E, como se deixou relatado, assaca ao aresto recorrido o vício de “excesso de pena”, pedindo também a “redução do quantum da indemnização”.
Outra questão não colocando, vejamos.
–– Antes de mais, consigna-se que em despacho proferido em sede de exame preliminar, e invocando-se o art. 390°, n.° 2 do C.P.P.M. e o entendido no Ac. do Vdo T.U.I. de 21.06.2017, proc. n.° 23/2017, decidiu-se não admitir o presente recurso no que toca ao segmento decisório que fixou em MOP$5.000,00 a indemnização em que foi o ora recorrente condenado a pagar; (cfr., fls. 144).
Apresentando-se correcto o decidido, passa-se a decidir da questão pelo recorrente colocada em relação à sua “pena” que considera excessiva.
–– Pois bem, os termos do art. 137° do C.P.M.:
“1. Quem ofender o corpo ou a saúde de outra pessoa é punido com pena de prisão até 3 anos ou com pena de multa.
2. O procedimento penal depende de queixa.

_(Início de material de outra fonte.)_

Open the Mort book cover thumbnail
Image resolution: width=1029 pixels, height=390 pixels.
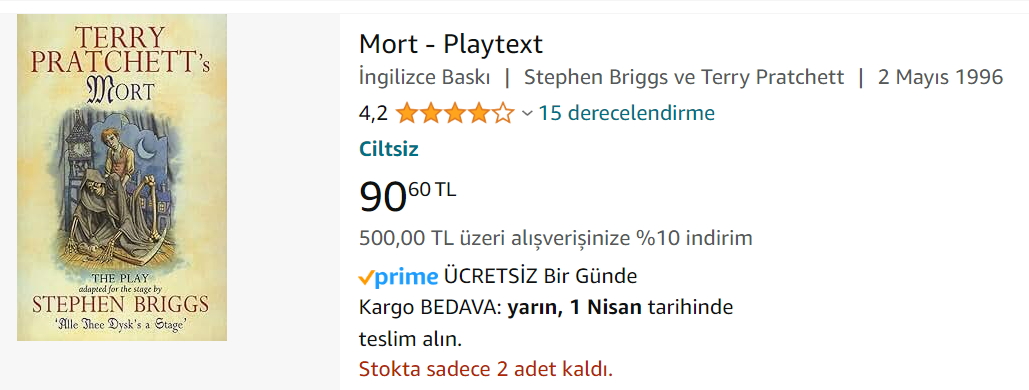pyautogui.click(x=122, y=177)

3. O tribunal pode dispensar de pena quando:
a) Tiver havido lesões recíprocas e não se tiver provado qual dos contendores agrediu primeiro; ou
b) O agente tiver unicamente exercido retorsão sobre o agressor”.
E, como sabido é, um sede de determinação da uma pena importa desde já atentar que preceitua o art. 40° do C.P.M.:
“1. A aplicação de penas e medidas de segurança visa a protecção de bens jurídicos e a reintegração do agente na sociedade.

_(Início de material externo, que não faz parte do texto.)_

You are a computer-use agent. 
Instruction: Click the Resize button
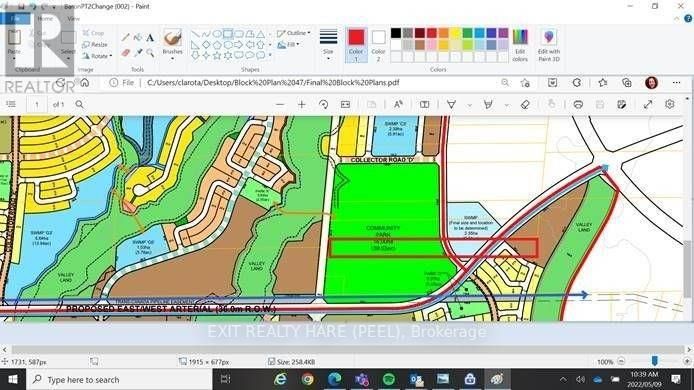(x=95, y=45)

2. A pena não pode ultrapassar em caso algum a medida da culpa.
3. A medida de segurança só pode ser aplicada se for proporcionada à gravidade do facto e à perigosidade do agente”.
Com efeito, em sede de determinação da pena, tem este T.S.I. entendido que “Na determinação da medida da pena, adoptou o Código Penal de Macau no seu art.º 65.º, a “Teoria da margem da liberdade”, segundo a qual, a pena concreta é fixada entre um limite mínimo e um limite máximo, determinados em função da culpa, intervindo os outros fins das penas dentro destes limites”; (cfr., v.g., os recentes Acs. deste T.S.I. de 08.06.2017, Proc. n.° 310/2017, de 20.07.2017, Proc. n.° 570/2017 e de 28.09.2017, Proc. n.° 812/2017).

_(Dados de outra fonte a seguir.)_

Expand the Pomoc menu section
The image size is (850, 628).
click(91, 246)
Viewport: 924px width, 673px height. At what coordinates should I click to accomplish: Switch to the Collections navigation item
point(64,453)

É também sabido que com os recursos não se visa eliminar a margem de livre apreciação reconhecida ao Tribunal de 1ª Instância em matéria de determinação da pena, e que esta deve ser confirmada se verificado estiver que no seu doseamento foram observados os critérios legais legalmente atendíveis; (cfr., v.g., os Acs. do Vdo T.U.I. de 03.12.2014, Proc. n.° 119/2014 e de 04.03.2015, Proc. n.° 9/2015).
Como decidiu o Tribunal da Relação de Évora:
“I - Também em matéria de pena o recurso mantém o arquétipo de remédio jurídico, pelo que o tribunal de recurso deve intervir na pena (alterando-a) apenas e só quando detectar incorrecções ou distorções no processo de determinação da sanção.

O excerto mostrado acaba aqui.